Start of GIVEN TEXT
ZFS: How do you restore the correct number of copies after losing a drive?

Question

With zfs, if you have copies=2 and then you lose a drive containing some of those copies, how do you tell the system that it should make a new copy of the data blocks for the affected files? Or does zfs just start adding data blocks for the extra copies as soon as it finds out about bad data blocks?

Will scrub do this?

(v0.6.0.56-rc8, ZFS pool version 28, ZFS filesystem version 5, Ubuntu 11.10)

score 12 · Accepted Answer · answered Apr 10 '12 at 11:32

12

"copies=2" (or 3) is more designed to be used with pools with no redundancy (single disk or stripes). The goal is to be able to recover minor disk corruption, not a whole device failure. In the latter case, the pool is unmountable so no ditto blocks restoration can occur.

If you have redundancy (mirroring/raidz/raidz2/raidz3), the ditto blocks are not different than other ones and scrubbing/resilvering will recreate them.
End of GIVEN TEXT
Start of DATA SEGMENT
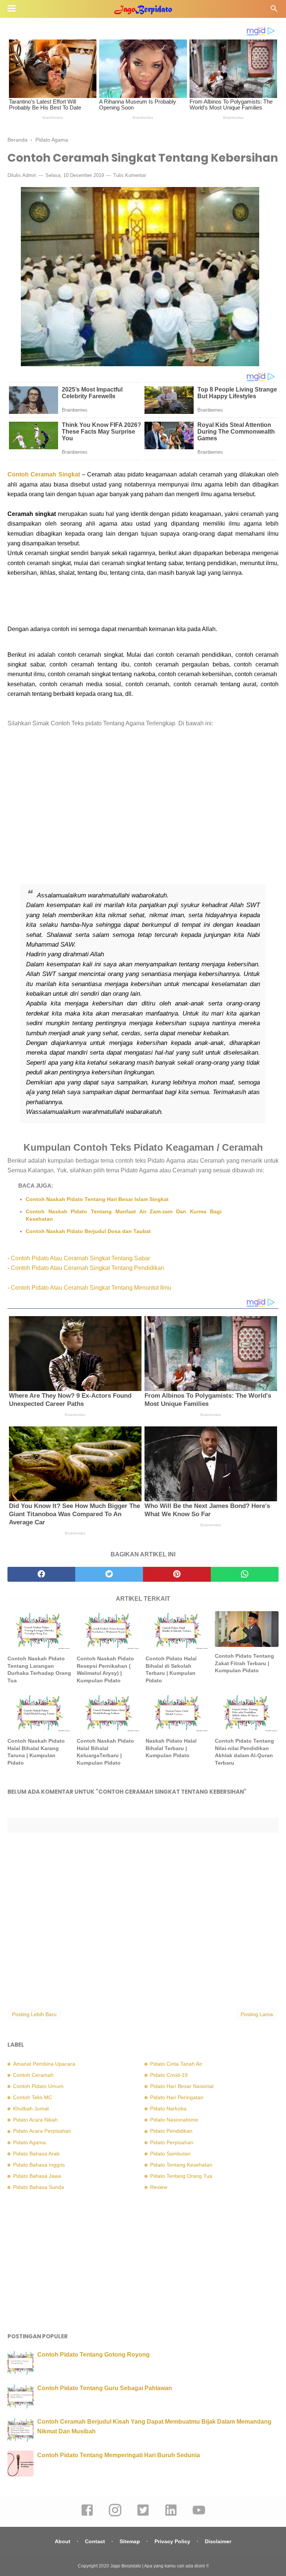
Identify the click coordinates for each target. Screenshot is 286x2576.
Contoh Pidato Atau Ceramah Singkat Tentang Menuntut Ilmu (91, 1287)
End of DATA SEGMENT
### GIVEN INSTRUCTION 1
In the ZFS thread, what kind of pools does the accepted answer say "copies=2" is mainly designed for?
### GIVEN INSTRUCTION 2
According to the ZFS thread, why can't ditto blocks be restored after a whole device fails in a pool without redundancy? Explain in one to three sentences.
### GIVEN INSTRUCTION 3
Reproduce the ZFS thread word for word, starting with "With zfs, if" and going on through "restoration can occur.".
Rely only on the ZFS thread and not on the material.

### COMPLETE ANSWER 1
Pools with no redundancy, such as a single disk or stripes.

### COMPLETE ANSWER 2
In that case the pool becomes unmountable, so no ditto block restoration can take place. The copies setting is meant to recover from minor disk corruption, not from the loss of an entire device.

### COMPLETE ANSWER 3
With zfs, if you have copies=2 and then you lose a drive containing some of those copies, how do you tell the system that it should make a new copy of the data blocks for the affected files? Or does zfs just start adding data blocks for the extra copies as soon as it finds out about bad data blocks?

Will scrub do this?

(v0.6.0.56-rc8, ZFS pool version 28, ZFS filesystem version 5, Ubuntu 11.10)

score 12 · Accepted Answer · answered Apr 10 '12 at 11:32

12

"copies=2" (or 3) is more designed to be used with pools with no redundancy (single disk or stripes). The goal is to be able to recover minor disk corruption, not a whole device failure. In the latter case, the pool is unmountable so no ditto blocks restoration can occur.